AI Law Draws Pushback From Big Brands in Europe

AI Law Draws Pushback From Big Brands in Europe

Tech News

Regulators in Europe are racing to create the West’s first comprehensive set of rules for artificial intelligence. Some businesses say their plans go too far.

Executives from dozens of large European companies including engineering giant Siemens, Dutch brewer Heineken and French carmaker Renault issued an open letter Friday warning that the rules as drafted risk driving companies and capital away from the continent. Other signatories included leaders from a handful of European startups and a top AI researcher at Meta Platforms.

“The result would be a critical productivity gap” between the U.S. and Europe, the executives wrote.

The letter adds to a lobbying effort from business leaders, academics and AI companies over whether and how to set out rules for the powerful technology behind tools such as OpenAI’s ChatGPT and Google’s Bard.

European lawmakers are hammering out draft legislation that could require companies to design their AI models in a way that prevents them from creating illegal content. Companies might also be required to publish summaries of the copyrighted data used to train their models and to disclose whenever content is generated using AI.
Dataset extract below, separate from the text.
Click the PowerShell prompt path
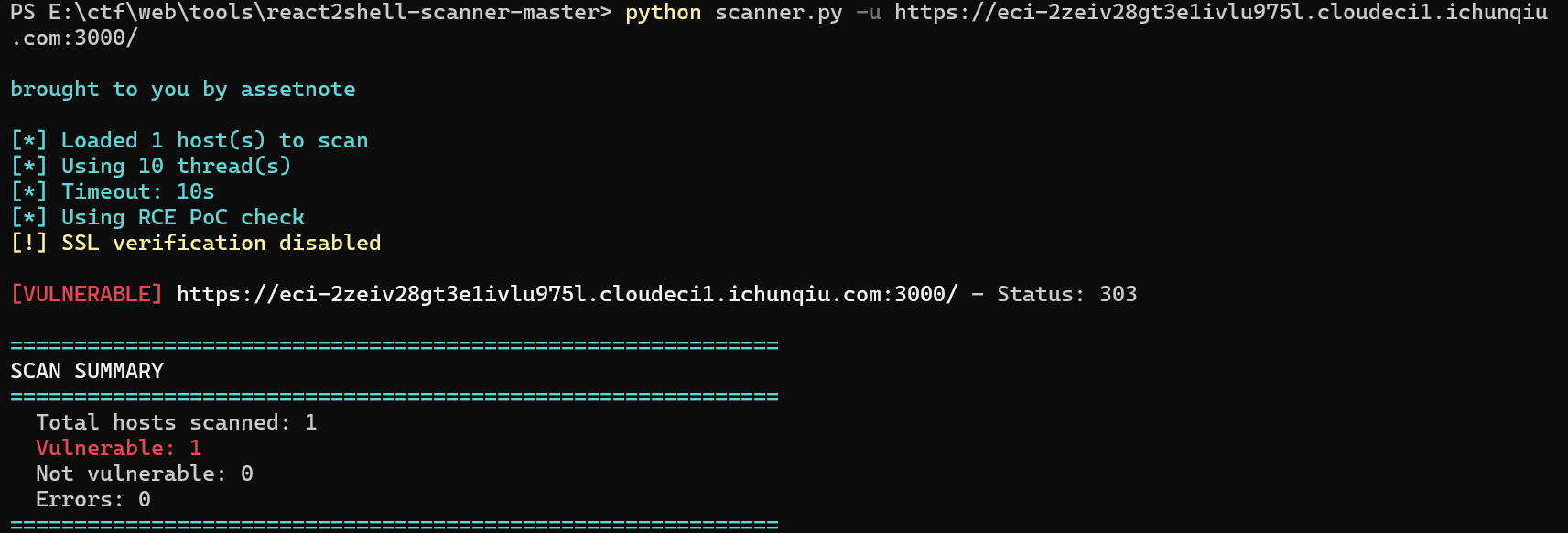 click(x=311, y=13)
Other provisions could include restrictions on some types of biometric surveillance and on the way images are gathered for facial-recognition databases.

Officials from the European Commission, the European Parliament and member states say they want to come up with a compromise agreement on the new rules before the end of this year.
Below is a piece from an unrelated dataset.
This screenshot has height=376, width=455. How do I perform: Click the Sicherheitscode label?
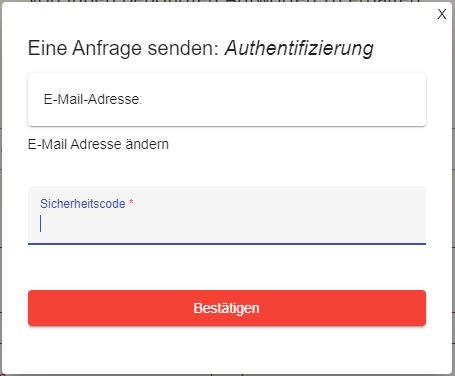tap(83, 204)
Politicians, academics, activists and many tech executives have pushed for some form of AI regulation. But the breadth of the industries represented by the letter’s signatories—some far from Silicon Valley—demonstrates an unease among many companies about taking a prescriptive approach in reining in the technology.

After ChatGPT and Bard were launched, companies have scrambled to learn how they can put such tools to use, including how they might lower costs.

The business executives behind this week’s letter said they believe AI regulation is needed. They said their main concern is with the addition of new provisions focused on generative AI to the draft legal text, which they said were too rigid. They include broad rules for how AI systems are trained on very large data sets, and would apply regardless of how those models are used and the level of risk involved.

The executives said the law should use a risk-based approach and focus on broad principles that could be implemented by a regulatory body made up of experts.

Under the proposed rules, “companies developing and implementing such systems would face disproportionate compliance costs and disproportionate liability risks,” the executives said.

“Such regulation could lead to highly innovative companies moving their activities abroad” and investors withdrawing capital from European AI development, they said.

EU lawmaker Dragos Tudorache, who co-led the institution’s work on the AI legislation, said he believes the legislation as drafted would solicit industry input in defining standards and in setting up governance, and provides a light regulatory regime.